Todo cambia cuando en tu esquema mental, en ese frágil santuario de certezas y dudas razonables que has construido a lo largo de los años entra, sin quererlo, sin llamar a la puerta, un día cualquiera, otra persona.
Es como un abrir y cerrar de ojos: cuando querés darte cuenta, allí está sentada, entre tu concepción del universo y tu metodología para ordenar por colores los calzoncillos.
Y vos la observás, mientras toma un café con magdalenas. Y te apresurás a hacer hueco y apartar todo lo que podría resultar problemático: ideologías políticas, retratos de la comunión, opiniones radicales sobre sociedad, filosofía, la paz mundial; y también la colección completa discos de Techno que te gusta sólo a vos.
No sé, por si acaso.
Ella te acariciará el hombro con gesto agradecido.

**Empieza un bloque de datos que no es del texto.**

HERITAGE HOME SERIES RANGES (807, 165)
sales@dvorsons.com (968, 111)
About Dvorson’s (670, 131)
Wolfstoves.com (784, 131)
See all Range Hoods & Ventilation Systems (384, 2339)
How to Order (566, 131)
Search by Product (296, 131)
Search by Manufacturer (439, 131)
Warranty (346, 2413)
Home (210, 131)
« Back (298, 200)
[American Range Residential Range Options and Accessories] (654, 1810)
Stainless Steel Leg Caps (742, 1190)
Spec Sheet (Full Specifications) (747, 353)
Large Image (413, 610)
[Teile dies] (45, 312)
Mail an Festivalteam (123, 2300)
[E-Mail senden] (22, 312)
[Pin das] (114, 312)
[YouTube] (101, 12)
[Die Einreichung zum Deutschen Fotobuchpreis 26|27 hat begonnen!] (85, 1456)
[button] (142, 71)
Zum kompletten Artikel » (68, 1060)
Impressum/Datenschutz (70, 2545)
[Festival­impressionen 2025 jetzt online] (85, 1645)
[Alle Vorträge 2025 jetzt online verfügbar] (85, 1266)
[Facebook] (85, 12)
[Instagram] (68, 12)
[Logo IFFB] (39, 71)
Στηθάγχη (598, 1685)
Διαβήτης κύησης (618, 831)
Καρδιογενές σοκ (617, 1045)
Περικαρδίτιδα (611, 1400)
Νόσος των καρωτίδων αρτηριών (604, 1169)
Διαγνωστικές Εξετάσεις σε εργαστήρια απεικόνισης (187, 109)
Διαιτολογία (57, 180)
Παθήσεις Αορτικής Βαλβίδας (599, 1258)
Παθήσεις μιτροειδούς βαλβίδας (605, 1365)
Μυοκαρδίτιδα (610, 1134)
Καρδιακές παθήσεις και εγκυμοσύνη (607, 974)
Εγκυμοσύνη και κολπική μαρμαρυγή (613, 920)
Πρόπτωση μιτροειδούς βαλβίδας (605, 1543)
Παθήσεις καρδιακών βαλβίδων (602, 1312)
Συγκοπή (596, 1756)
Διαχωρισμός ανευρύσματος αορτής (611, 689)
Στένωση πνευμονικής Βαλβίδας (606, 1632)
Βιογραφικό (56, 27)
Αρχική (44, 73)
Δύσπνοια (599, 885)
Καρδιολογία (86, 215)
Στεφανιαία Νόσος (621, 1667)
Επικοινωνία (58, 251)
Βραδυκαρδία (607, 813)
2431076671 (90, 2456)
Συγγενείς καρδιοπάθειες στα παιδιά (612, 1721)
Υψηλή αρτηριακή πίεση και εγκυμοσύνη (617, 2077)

Y colocará junto al cepillo azul de dientes, que es el tuyo, otro de color verde manzana.
Te lo adelanto: siempre los confundirás.
Las mudanzas son complejas. Exigen coordinación y capacidad de maniobra. Actitud proactiva, carácter emprendedor, corazón inasequible al desaliento.
Porque el camión ya ha aparcado frente a la puerta. Y un tipo que se llamará Juan o Vladimir les preguntará, entre resoplidos, dónde hay que dejar la identidad personal, las convicciones sociológicas -son cuatro cajas- y el juego completo de té.
Todo ahí, todo ahí, vas a decir, ya lo iremos organizando luego.
Pagarás a Walter lo acordado y brindarás con vino blanco.
Esa misma noche, embriagados por el feliz desorden, harán el amor hasta el amanecer.
Brindarán otra vez.
Y día siguiente, con la fresca y un gazpacho, toca poner orden en el desaguisado.
Nada encaja, al principio.
Pero más tarde ambos comprenderán que el anarquismo asilvestrado no tiene porqué ser incompatible con el individualismo beligerante. Que las pirulas también sientan bien al compás de un Nocturno. Que la necesidad de que todo esté siempre ordenado y la tendencia a dejar colgado el sujetador del perchero da lugar a entrañables escenas de comedia de situación.
Que el jodido esquema mental, todo lo que hace que uno sea uno mismo, ese frágil santuario de certezas y dudas razonables también puede ser compartido.
Hasta que un buen día, un día cualquiera, llame a la puerta, acaso por azar, sin quererlo, otra persona.
Ya sabés: otra puta persona de mierda.